2003 Hong Kong film by Dante Lam and Donnie Yen

The Twins Effect, also known as Vampire Effect in the United States, is a 2003 Hong Kong martial arts comedy-horror film directed by Dante Lam and Donnie Yen. The film was derived from the Cantopop group Twins, starring both members Charlene Choi and Gillian Chung in the leading roles. Co-stars include Edison Chen and Ekin Cheng. Jackie Chan makes a cameo appearance as an ambulance driver.

Released on 8 March 2003, The Twins Effect was a box-office success in Hong Kong, becoming the highest-grossing domestic film of the year. The film gained huge popularity, mainly from fans of the Cantopop group Twins.

==Plot==
An evil vampire duke seeks to kill and collect the blood of a royal family of European vampires in order to become all powerful. The last surviving member of the family, Prince Kazaf, flees to Hong Kong with his servant Prada. There, they are introduced by estate agent Momoko to live in an abandoned church.

Vampire hunter Reeve is depressed after his partner Lila is killed by vampires. He decides to train Lila's younger sister, Gypsy, to inherit her sister's duty and fight the vampire duke.
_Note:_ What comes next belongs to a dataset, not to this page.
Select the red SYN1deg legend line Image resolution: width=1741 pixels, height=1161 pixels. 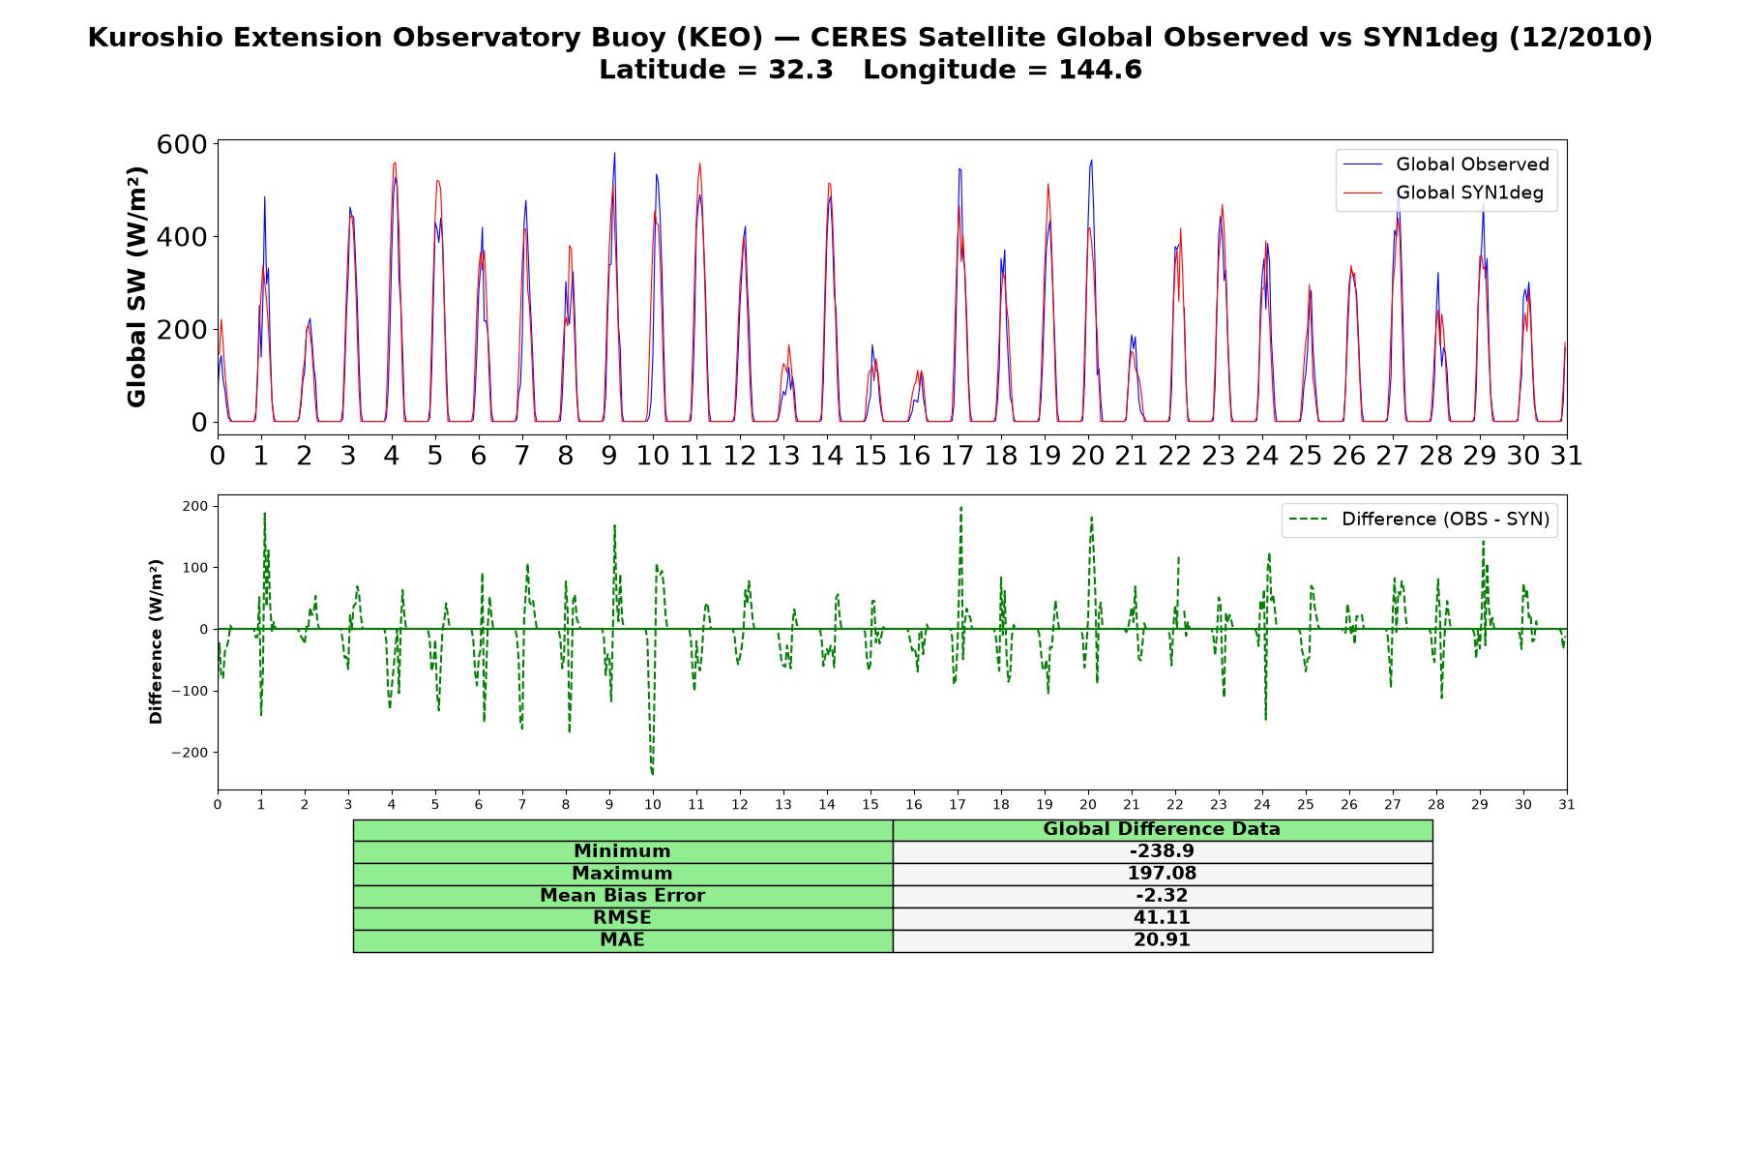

However, Reeve's own sister, Helen, sees Gypsy as a rival.

At the same time, Kazaf meets Helen and falls in love with her, after which he intends to lead the life of a human being, but he is tracked down by the duke. Helen helps Kazaf and lets him hide in her home, where they are later discovered by Gypsy. Meanwhile, Reeve falls into the duke's trap while hunting vampires. Helen and Gypsy team up to save him.

==Cast==

- Charlene Choi as Helen
- Gillian Chung as Gypsy
- Ekin Cheng as Reeve
- Edison Chen as Kazaf
- Anthony Wong as Prada
- Mandy Chiang as Momoko
- Josie Ho as Lila
- Maggie Lau as Nurse Maggie
- Jackie Chan as Jackie Fong, the ambulance driver (cameo appearance)
- Karen Mok as Ivy
- Chapman To as Ken
- Mickey Hardt as Duke Dekotes
- Cheung Tat-ming as Jackie's friend
- Ricardo Mamood as Ethan
- Winnie Leung as Deborah
- Digger Mesch as Vampire Thomas
- Marky Lee Campbell as Vampire Boz
- Mark Strange as Vampire Smashing
- Philip Chen as Vampire Lebrow
- Daniel Whyte as Vampire Ice
- Simon Robida as Vampire Zoolander
- Daniel O'Neill as Vampire Dan
- Bey Logan as Vampire John
- Robert Meister as Vampire Elron
- Michael Clements as Vampire Nobals
- Don Ferguson as Vampire Train
- Philip Ng as Ambulance Vampire (uncredited)
- Matthew Sturgess as Vampire Food (uncredited)
- Spencer Lam as Jackie's father
- Matt Chow as Matt
- Yumiko Cheng as a wedding guest
- Victy Wong as a wedding guest
- Ho Wai-yip as a wedding guest
- Yeung Yung-lin as a wedding guest

==Alternate version==
After its release in Hong Kong, the film was renamed to Vampire Effect and some sequences were slightly altered. The new version was released in the United States in DVD as well.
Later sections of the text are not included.